Several hundred protesters answered Yushchenko's call, forming a human chain today in front of government headquarters. Some demonstrators banged pots and pans.
Their efforts appeared to be rewarded when cabinet secretary Anatoly Tolstoukhov announced a postponement of the session, without giving any details.
But it later emerged that the cabinet did, in fact, meet -- without Yanukovych. Finance Minister Mykola Azarov, who also serves as first deputy prime minister, told reporters that he chaired the session at a government building in another part of the city.
Azarov said more than 60 "social and economic issues" were discussed -- although he declined to give details.
What happens next is unclear.
Yushchenko says Yanukovych's cabinet has lost its mandate and has no right to remain in office since parliament passed a nonbinding vote of no confidence in the government several weeks ago. Outgoing President Leonid Kuchma has so far refused to dismiss the prime minister.

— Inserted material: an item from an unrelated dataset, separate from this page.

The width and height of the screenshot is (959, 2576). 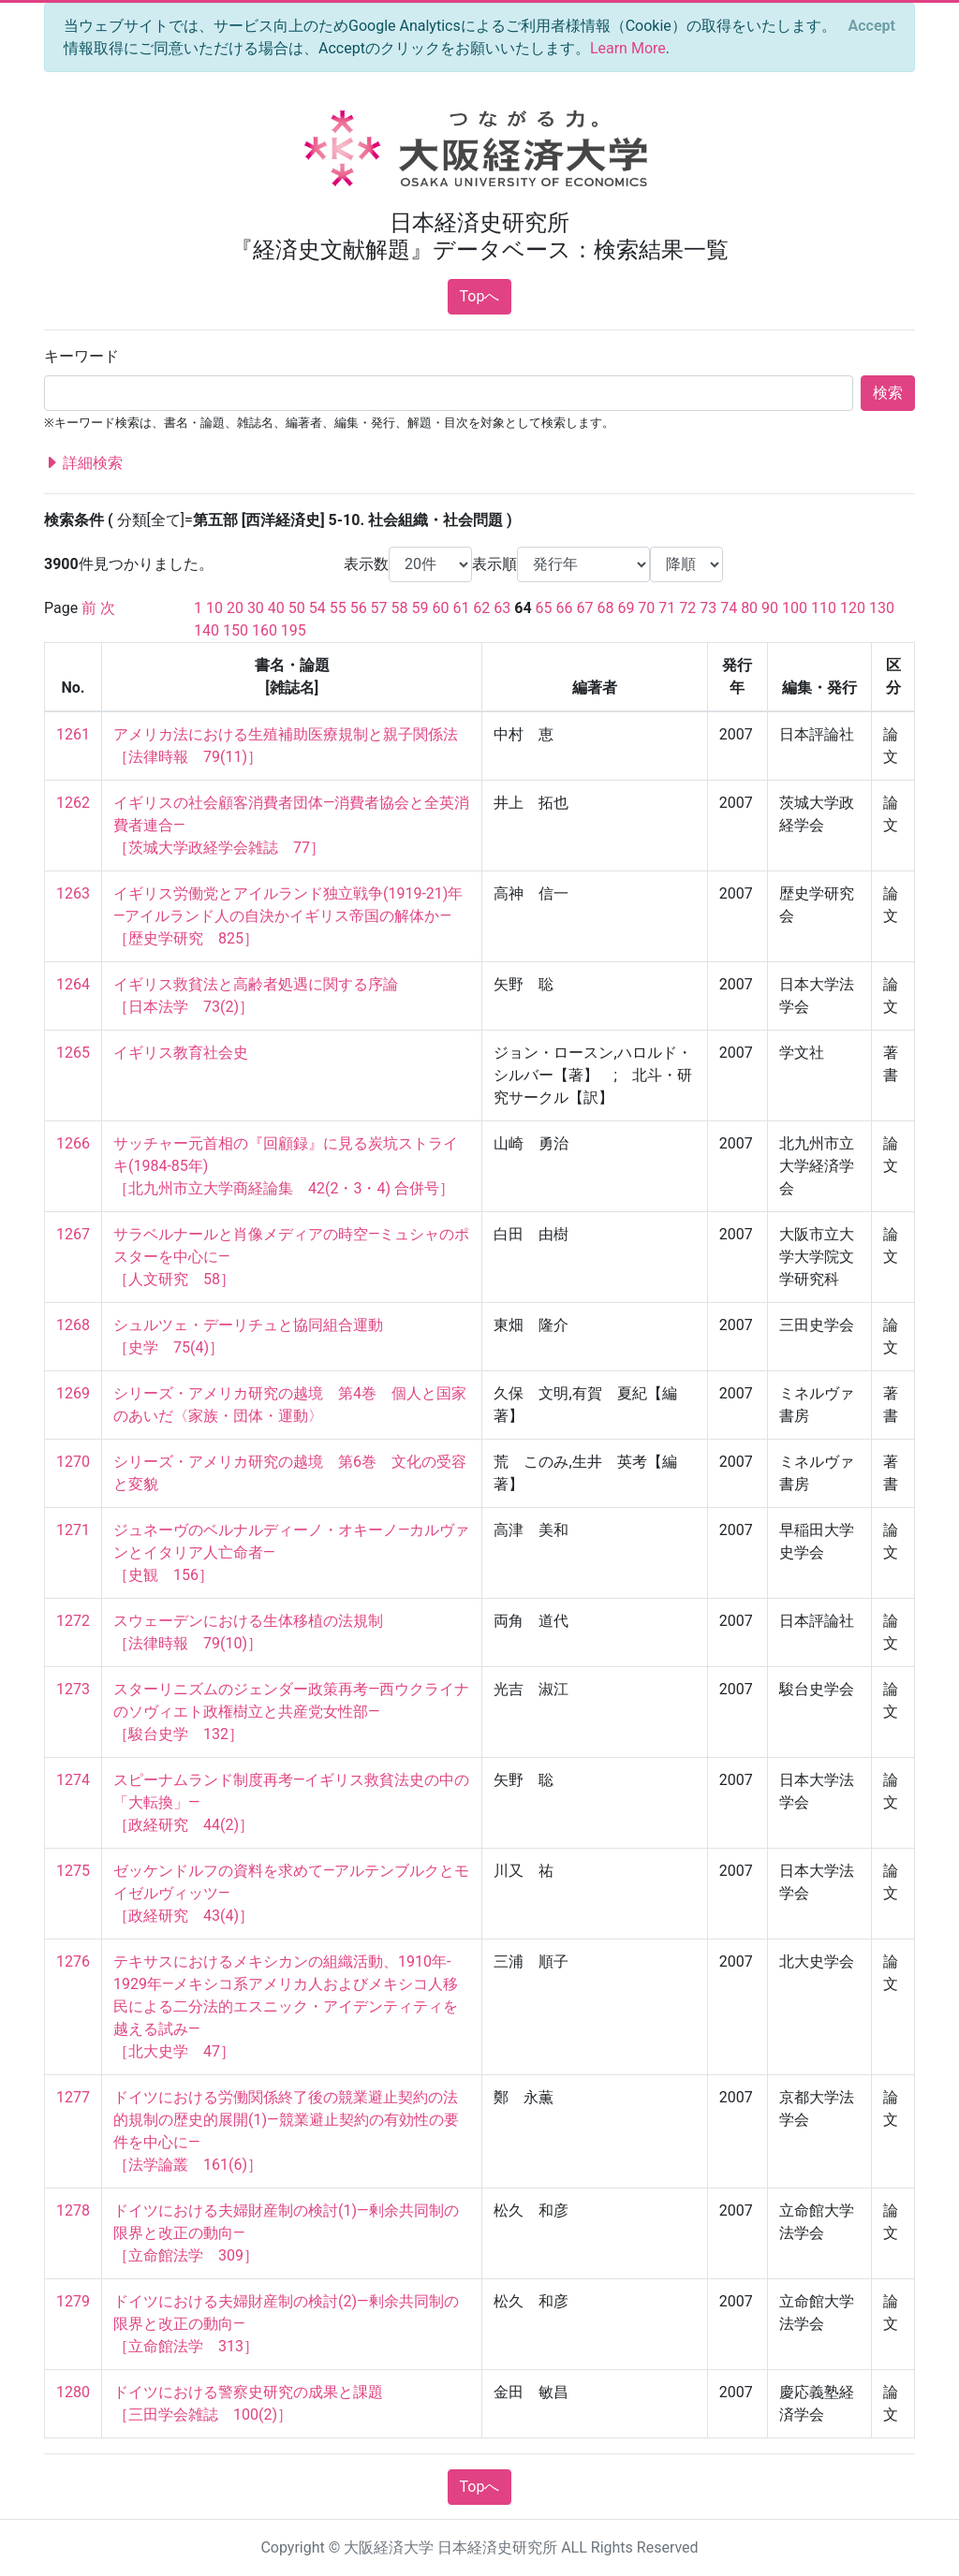 What do you see at coordinates (235, 630) in the screenshot?
I see `150` at bounding box center [235, 630].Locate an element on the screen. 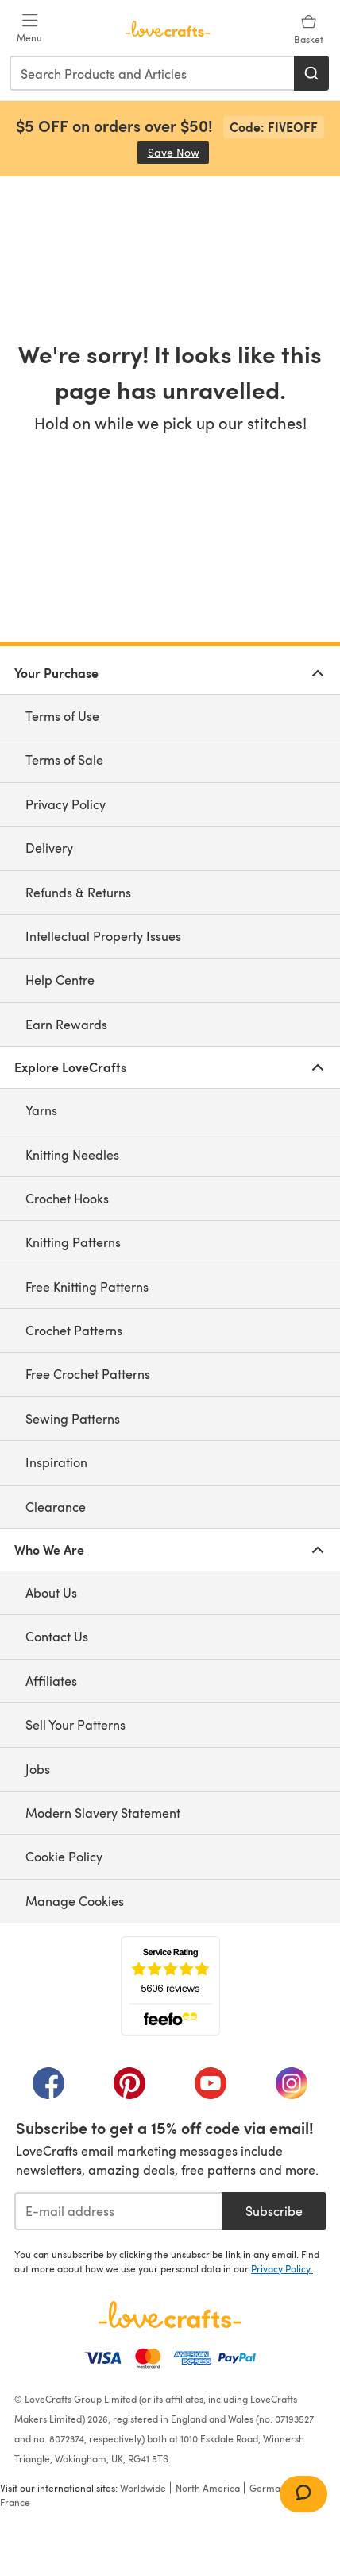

Yushchenko's allies say they are concerned that the outgoing cabinet could approve some last-minute laws or amnesties that would complicate life for the future Yushchenko administration.
Yanukovych has refused to concede defeat, despite the fact that the Central Election Commission (TsVK) says preliminary final results show Yushchenko won the 26 December runoff election by more than 2 million votes.
Late yesterday, he filed a formal complaint with the TsVK, alleging that more than 4 million voters -- mostly the elderly and handicapped -- were prevented from casting their ballots. The complaint lists violations of election law in all of Ukraine's 225 electoral districts.
TsVK spokeswoman Zoya Charikova says the commission has two days to examine Yanukovych's appeal. If it turns down the complaint, Yanukovych can then appeal to the Supreme Court, which he has vowed to do.
Other observers note that both sides are also looking forward, seeking to energize their base of support ahead of future parliamentary elections -- meaning the confrontation could continue in some form for some time to come.
Alexander Narodestky, head of RFE/RL's Ukrainian Service, believes Yanukovych -- although he knows he has lost the presidency -- is battling on in order to rally the anti-Yushchenko forces under one banner, for the next ballot.
"They need to concentrate on one enemy, to consolidate people, to mobilize them, to create a new group which will be some sort of opposition to Yushchenko's camp and prepare for the 2006 parliamentary elections. If they give up now, then they lose all the people," Narodestky said.
The Council of Europe, a pro-democracy and human rights group of which Ukraine is a member, has called on all sides to accept the election results.